■ Task ■
Please answer these questions using the Ahmed Zaki article.
(a) In which city was Ahmed Zaki born?
(b) What was his first film, and in what year did he make it?
(c) What did he die of, and on what date?
Segment Start: Selected passage
Ahmed Zaki: Google doodle on Egyptian film actor aka Black TigerDevdiscourse News Desk | Cairo | Updated: 18-11-2020 10:18 IST | Created: 18-11-2020 10:18 IST
Happy Birthday Ahmed Zaki!!!
Google today dedicates a beautiful doodle to Ahmed Zaki on his 71st birthday. He is one of Egyptian cinema's most iconic leading men and was characterized by his talent, skill, and ability in impersonating.
Ahmed Zaki (originally named Ahmed Zaki Metwally Abdelrahman Badawi) was born in the city of Zagazig, about 50 miles north of Cairo, Egypt on November 18, 1949. Nicknamed the 'Black Tiger' after his titular role in a 1984 boxing film, Ahmed Zaki was one of the first dark-skinned actors to play leading roles in Egyptian films and helped to change the face of the Arab film industry forever.
In the beginning of his career Ahmed Zaki appeared in a number of plays, most notably the comedy Hello, Shalaby and Madrasat al-Mushaghibin (School of the Rowdies), a production that served as a launching pad for many prominent Egyptian actors.
Ahmed Zaki made his first film, Abnaa Elsamt (Children of Silence), in 1974. By 1980 he had made six films, including (Alexandria, Why?) with Egypt's best known director, Youssef Chahine. Zaki appeared in more than 60 films throughout his career.
Ahmed Zaki went on to act in more than 60 films and two dozen plays across his career that spanned over three decades. He also starred in a series of successful action movies during the mid-and late-1990s. Two of his greatest successes were playing Egypt's presidents in two popular movies that became landmarks of Arabic cinema.
Ahmed Zaki's contributions to the world of Egyptian films include boxing gloves for Al Nimr Al Aswad (The Black Tiger), a crab symbolizing Kaboria (The Crab), a camera for Edhak El-Sora Tetlaa' Helwa (Smile, the Picture Will Come Out Fine), and the animals from Arba'a Fi Muhimma Rasmiya (Four on an Official Mission). He was known for taking on films that touched upon socio-political issues and earned acclaim for his nuanced portrayals of complex historical figures.
Ahmed Zaki was seen as an icon and spokesperson for the average Egyptian youth, he was also considered the heir to Farid Shawki as Malek El Terso ("The King of the Third Class" – a reference to his popularity among the poor, who bought third-class seats in movie theatres) in an Egyptian magazine.
Zaki was a heavy smoker. He had been in intensive care at Dar Al Fouad Hospital in Sixth of October City. The then President of Egypt, Hosni Mubarak wanted to send him to France for medical treatment at the government's expense but the actor died of lung cancer complications on March 27, 2005. He was only 55.
A book about Zaki has been released under the title of Ahmad Zaki wa Symphoniet Ibda (Ahmad Zaki: A Symphonic Innovation Masterpiece). It provides detailed information of his acting career in a form of articles by different critics including Tareq Al Shinawi, Mohammad Al Shafe'ee and Waleed Saif.
Segment End: Selected passage
Segment Start: Data under study
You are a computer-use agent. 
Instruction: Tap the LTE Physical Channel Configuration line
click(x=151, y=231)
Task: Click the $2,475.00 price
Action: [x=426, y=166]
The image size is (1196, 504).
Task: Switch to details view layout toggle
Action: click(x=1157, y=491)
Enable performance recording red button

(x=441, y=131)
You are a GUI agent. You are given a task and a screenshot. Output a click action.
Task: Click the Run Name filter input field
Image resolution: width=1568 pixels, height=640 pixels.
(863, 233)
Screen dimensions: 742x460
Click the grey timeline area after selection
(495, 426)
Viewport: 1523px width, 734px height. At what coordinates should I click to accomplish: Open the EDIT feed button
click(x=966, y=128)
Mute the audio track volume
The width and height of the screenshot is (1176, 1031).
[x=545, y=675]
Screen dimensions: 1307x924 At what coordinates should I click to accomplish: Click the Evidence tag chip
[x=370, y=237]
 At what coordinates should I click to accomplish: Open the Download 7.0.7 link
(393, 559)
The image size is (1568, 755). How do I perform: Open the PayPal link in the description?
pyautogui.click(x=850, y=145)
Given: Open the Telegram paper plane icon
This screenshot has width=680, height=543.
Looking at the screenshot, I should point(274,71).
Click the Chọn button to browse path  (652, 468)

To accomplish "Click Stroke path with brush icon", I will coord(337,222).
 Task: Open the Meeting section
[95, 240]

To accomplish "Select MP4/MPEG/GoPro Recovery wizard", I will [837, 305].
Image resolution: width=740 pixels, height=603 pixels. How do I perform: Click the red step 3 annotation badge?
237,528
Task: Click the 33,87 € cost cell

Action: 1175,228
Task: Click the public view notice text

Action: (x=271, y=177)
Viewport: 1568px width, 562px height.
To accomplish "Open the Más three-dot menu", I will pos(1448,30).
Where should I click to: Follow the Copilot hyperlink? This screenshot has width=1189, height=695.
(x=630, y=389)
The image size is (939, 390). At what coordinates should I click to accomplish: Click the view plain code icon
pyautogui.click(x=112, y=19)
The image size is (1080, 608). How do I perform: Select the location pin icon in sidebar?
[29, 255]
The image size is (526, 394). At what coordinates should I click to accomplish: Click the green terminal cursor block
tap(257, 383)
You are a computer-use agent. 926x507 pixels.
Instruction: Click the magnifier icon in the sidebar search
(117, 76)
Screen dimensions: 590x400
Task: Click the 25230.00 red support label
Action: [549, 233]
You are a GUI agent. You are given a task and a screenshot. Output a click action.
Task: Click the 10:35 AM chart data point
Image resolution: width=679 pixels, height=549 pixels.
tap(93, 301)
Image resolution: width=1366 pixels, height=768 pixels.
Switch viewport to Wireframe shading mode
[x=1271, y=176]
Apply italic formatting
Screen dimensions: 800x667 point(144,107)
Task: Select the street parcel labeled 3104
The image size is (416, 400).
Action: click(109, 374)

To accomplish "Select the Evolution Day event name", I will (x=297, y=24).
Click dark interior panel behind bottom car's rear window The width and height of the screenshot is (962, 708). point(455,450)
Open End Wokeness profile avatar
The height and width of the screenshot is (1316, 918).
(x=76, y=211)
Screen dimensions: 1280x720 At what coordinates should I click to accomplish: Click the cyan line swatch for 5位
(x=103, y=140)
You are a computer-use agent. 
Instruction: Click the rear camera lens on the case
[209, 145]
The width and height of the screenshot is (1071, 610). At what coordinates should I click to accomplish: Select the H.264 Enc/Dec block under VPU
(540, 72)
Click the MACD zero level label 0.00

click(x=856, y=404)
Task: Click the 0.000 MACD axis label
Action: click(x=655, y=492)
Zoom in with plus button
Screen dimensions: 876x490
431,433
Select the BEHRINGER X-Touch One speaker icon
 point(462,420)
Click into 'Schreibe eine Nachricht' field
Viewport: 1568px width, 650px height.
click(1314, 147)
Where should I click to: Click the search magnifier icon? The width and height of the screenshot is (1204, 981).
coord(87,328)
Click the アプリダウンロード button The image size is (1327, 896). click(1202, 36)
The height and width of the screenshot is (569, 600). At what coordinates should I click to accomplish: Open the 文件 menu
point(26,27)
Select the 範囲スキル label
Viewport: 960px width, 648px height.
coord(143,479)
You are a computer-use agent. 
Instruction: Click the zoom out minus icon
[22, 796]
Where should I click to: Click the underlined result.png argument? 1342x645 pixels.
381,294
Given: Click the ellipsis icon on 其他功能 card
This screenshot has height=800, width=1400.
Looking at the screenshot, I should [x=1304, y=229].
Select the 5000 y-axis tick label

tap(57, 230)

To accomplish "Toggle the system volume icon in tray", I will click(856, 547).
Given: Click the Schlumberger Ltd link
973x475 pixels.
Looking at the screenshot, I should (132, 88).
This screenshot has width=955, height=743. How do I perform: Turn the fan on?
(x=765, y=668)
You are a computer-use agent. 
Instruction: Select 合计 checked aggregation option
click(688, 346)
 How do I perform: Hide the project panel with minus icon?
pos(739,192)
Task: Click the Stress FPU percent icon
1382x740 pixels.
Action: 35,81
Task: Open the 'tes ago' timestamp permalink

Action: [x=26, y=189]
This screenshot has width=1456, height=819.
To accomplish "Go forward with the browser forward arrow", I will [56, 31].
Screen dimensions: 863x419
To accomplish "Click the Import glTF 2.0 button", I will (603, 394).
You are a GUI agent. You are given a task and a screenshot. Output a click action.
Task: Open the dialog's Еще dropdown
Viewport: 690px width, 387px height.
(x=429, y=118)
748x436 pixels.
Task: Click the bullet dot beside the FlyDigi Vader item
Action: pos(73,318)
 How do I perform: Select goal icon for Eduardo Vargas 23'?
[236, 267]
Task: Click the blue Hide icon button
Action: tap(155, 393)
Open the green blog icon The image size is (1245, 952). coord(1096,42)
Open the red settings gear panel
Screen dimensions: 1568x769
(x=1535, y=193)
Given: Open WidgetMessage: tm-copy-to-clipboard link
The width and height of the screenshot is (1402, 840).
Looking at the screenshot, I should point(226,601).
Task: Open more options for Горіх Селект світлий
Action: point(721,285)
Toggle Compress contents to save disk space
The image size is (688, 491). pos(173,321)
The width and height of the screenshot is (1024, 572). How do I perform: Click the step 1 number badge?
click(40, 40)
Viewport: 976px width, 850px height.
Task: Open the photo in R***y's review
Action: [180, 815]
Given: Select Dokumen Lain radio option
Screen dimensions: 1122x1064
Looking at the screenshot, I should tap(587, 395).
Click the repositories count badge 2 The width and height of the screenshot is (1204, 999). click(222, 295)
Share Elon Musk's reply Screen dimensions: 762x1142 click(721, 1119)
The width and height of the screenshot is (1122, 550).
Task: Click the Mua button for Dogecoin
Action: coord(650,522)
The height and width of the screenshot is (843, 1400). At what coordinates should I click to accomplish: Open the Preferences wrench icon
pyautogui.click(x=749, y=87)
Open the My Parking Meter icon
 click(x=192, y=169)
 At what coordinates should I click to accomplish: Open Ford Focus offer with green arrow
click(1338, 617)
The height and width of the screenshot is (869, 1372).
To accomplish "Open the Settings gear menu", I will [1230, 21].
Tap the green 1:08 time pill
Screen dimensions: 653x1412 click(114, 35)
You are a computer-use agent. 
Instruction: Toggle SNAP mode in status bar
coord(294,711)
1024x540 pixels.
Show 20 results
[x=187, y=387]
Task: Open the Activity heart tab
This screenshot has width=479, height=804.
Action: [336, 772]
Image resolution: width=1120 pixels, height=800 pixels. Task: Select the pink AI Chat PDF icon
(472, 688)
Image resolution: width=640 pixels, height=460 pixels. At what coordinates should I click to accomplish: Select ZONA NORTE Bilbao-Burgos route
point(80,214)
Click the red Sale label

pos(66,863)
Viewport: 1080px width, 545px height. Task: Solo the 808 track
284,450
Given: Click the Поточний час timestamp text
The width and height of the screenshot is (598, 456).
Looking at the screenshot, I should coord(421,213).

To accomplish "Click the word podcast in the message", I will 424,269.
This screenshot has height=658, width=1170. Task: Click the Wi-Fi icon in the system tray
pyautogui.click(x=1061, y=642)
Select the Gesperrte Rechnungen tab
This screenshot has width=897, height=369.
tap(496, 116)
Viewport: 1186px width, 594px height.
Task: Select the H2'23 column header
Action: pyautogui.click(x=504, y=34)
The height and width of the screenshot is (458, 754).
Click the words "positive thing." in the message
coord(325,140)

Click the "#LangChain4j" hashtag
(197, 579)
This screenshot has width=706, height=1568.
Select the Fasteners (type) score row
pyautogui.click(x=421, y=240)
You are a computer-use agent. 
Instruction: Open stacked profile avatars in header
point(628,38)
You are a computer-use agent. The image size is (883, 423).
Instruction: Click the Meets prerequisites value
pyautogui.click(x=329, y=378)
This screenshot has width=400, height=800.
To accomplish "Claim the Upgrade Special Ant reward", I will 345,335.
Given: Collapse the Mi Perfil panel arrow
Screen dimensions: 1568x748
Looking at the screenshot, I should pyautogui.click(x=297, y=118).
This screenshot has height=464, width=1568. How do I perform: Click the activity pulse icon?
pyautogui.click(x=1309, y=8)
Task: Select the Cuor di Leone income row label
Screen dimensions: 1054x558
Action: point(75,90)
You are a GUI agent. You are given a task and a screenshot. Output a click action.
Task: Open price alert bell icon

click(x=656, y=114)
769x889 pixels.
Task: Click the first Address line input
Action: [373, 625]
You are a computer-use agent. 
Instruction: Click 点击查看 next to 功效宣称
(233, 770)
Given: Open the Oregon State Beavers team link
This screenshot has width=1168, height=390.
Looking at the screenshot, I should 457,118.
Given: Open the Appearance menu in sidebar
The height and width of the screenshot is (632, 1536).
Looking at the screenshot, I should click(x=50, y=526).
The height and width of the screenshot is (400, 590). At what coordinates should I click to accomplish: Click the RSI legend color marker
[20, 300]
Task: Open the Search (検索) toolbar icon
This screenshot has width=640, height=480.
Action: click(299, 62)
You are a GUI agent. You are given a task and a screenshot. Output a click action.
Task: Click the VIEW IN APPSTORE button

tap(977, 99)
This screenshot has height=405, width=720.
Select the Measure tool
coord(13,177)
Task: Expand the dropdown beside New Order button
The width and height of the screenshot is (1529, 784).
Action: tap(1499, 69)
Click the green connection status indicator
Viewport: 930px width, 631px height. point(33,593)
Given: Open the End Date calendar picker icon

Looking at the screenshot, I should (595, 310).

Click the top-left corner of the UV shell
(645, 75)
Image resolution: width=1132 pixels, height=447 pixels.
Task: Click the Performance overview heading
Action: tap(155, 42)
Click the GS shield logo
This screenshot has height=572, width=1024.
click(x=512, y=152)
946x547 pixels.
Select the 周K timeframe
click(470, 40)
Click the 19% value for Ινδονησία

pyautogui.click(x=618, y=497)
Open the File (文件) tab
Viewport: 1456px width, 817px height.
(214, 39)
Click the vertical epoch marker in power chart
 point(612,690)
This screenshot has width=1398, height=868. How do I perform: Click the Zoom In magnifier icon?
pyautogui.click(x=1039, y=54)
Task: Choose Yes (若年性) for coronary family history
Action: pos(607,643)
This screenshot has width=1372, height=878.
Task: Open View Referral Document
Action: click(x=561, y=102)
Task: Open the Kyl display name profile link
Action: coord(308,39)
Segment End: Data under study
■ Task response ■
(a) Zagazig
(b) Abnaa Elsamt (Children of Silence), in 1974
(c) Lung cancer complications, on March 27, 2005